» **WHAT TO PRODUCE**:
Reproduce the data below word for word, setting aside any picture it holds.

Items from a dataset:
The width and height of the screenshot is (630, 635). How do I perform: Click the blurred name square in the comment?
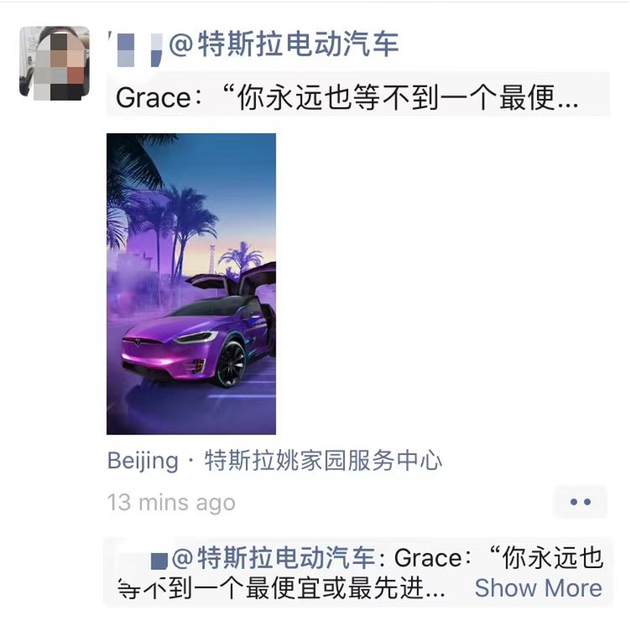(x=159, y=561)
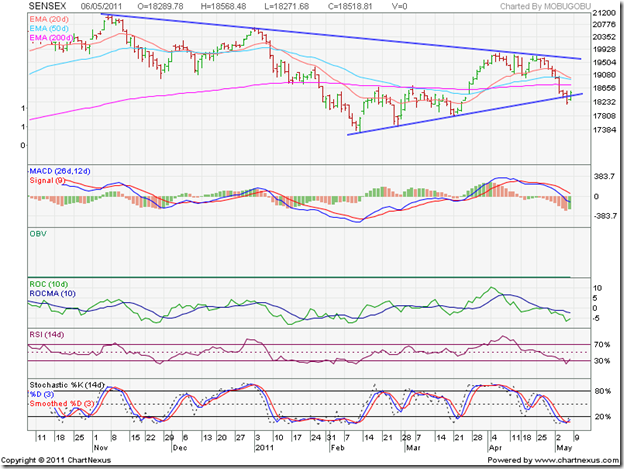Click the green ROC (10d) label
This screenshot has width=624, height=469.
click(51, 287)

» **ANSWER FOR THE TASK**:
The width and height of the screenshot is (630, 635). How do I perform: Click the blurred name square in the comment?
(x=159, y=561)
Click the green ROC (10d) label
This screenshot has width=624, height=469.
click(51, 287)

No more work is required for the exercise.